Clinical characteristics of patients with listeriosis
The majority of included patients were female (55.6%). All patients had a median age of 56 years (range, 8–82), including five (18.5%) patients aged <18 years and 11 (40.7%) patients aged ≥60 years (Table 1). A total of 18 (66.7%) patients had at least one comorbidity, mainly including hypertension, diabetes mellitus, malignancy, and autoimmune disease. The most common clinical symptom at presentation was fever (24/27 [88.9]). Most L.monocytogenes strains were isolated in the blood cultures of 17 patients (63.0%). There were 12 patients (44.4%) with central nervous system (CNS) involvement and two (7.4%) patients with other localized infections (one each ascites and joint fluid).
| Characteristics | Patients (n = 27) |
|---|---|
| Median age (range), years | 56 (8–82) |
| <18 | 5 (18.5) |
| 18–44 | 3 (11.1) |
| 45–59 | 8 (29.6) |
| ≥60 | 11 (40.7) |
| Female sex | 15 (55.6) |
| Clinical symptoms | |
| Fever | 24 (88.9) |
| Abdominal pain | 2 (7.4) |
| Aggravated postoperative pain | 1 (3.7) |
| Comorbidities | 18 (66.7) |
| Hypertension | 9 (33.3) |
| Diabetes mellitus | 6 (22.2) |
| Malignancy | 5 (18.5) |
| Autoimmune disease | 4 (14.8) |
| Hepatitis | 3 (11.1) |
| Coronary heart disease | 2 (7.4) |
| Cerebral infarction | 2 (7.4) |
| Symptomatic epilepsy | 1 (3.7) |
| Department distribution | |
| Critical care medicine | 7 (25.9) |
| Neurology | 6 (22.2) |
| Pediatrics | 5 (18.5) |
| Gastroenterology | 3 (11.1) |
| Oncology | 2 (7.4) |
| Hematology | 2 (7.4) |
| Neurosurgery | 1 (3.7) |
| Osteoarthropathy | 1 (3.7) |
| Laboratory data | |
| Positive blood culture | 13 (48.1) |
| Positive CSF culture | 8 (29.6) |
| Positive blood/CSF culture | 4 (14.8) |
| Positive ascites culture | 1 (3.7) |
| Positive joint fluid culture | 1 (3.7) |
| Treatments | |
| Monotherapy | 10 (37.0) |
| Combination therapy | 16 (59.3) |
| Mortality | 6 (22.2) |
Note:
Data are expressed as number (%) or median (range).
Treatment and outcomes of patients with listeriosis
Of 27 analyzed patients, only one (3.7%) patient did not receive antibiotics therapy and 26 (96.3%) patients received antibiotics, including 10 (37.0%) with monotherapy and 16 (59.3%) with combination therapy.

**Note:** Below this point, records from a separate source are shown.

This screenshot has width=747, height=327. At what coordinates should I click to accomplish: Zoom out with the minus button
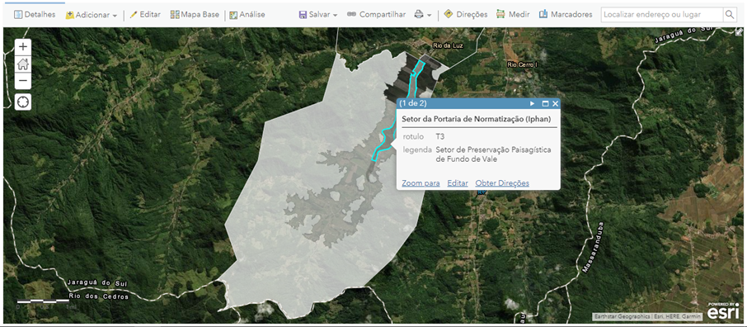23,81
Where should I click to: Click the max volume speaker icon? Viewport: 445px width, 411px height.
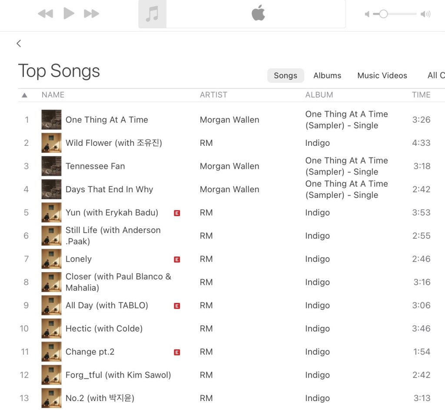(x=425, y=14)
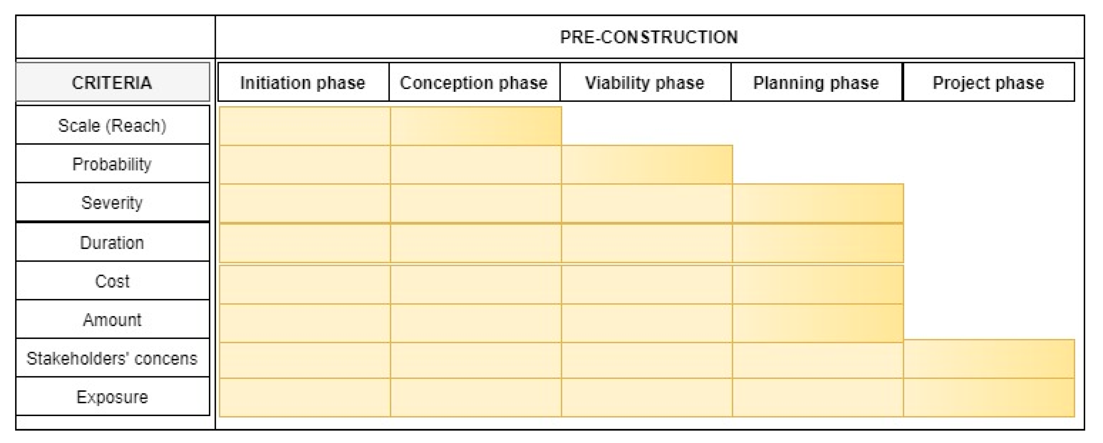The image size is (1103, 443).
Task: Select the Exposure criteria row label
Action: coord(112,397)
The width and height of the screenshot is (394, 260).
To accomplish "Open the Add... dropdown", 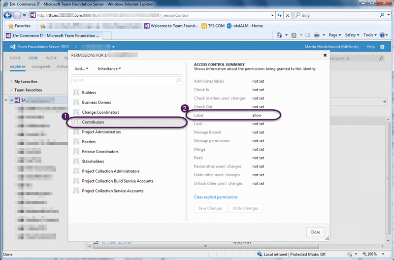I will click(x=81, y=68).
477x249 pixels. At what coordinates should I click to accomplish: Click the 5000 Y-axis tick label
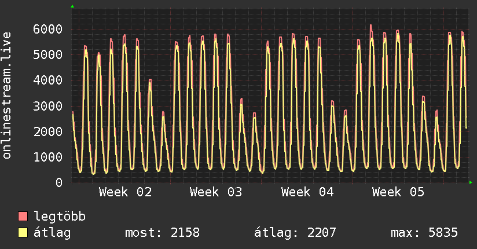[x=47, y=55]
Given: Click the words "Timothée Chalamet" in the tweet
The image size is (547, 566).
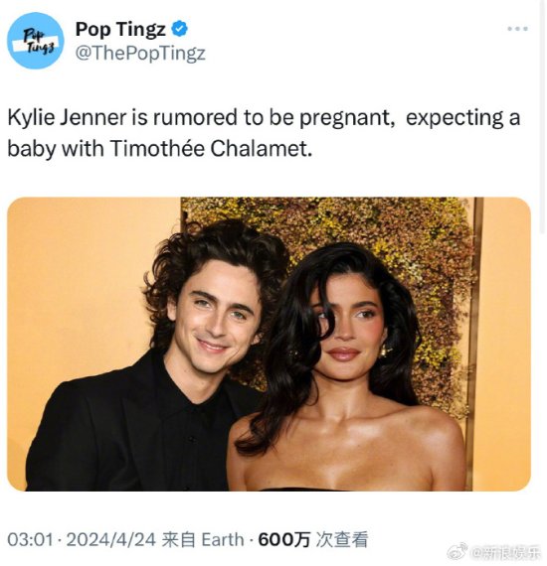Looking at the screenshot, I should (211, 148).
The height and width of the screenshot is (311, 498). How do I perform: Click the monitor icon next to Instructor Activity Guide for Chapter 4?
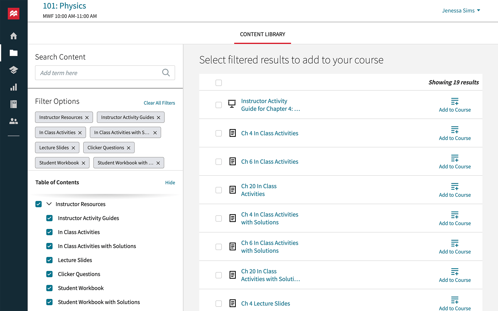232,104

Among 10 patients with monotherapy, three received meropenem, three ampicillin, two imipenem-cilastatin, and two piperacillin-tazobactam. The combination therapies used are varied among these patients. Details of all patients’ characteristics, treatments, and outcomes are provided in Table S2. The treatment duration varied from 1 day to 20 days. Among the 26 treated patients, 11 patients were cured (seven with monotherapy and four with combination therapy), nine improved (three vs. three), and six died (three vs. three) after appropriate treatments. Among 11 cured patients, seven have been administrated with penicillins, four with carbapenems, and two with cephalosporins. Among six patients who died, five were treated with carbapenems, three with cephalosporins, and two with penicillins.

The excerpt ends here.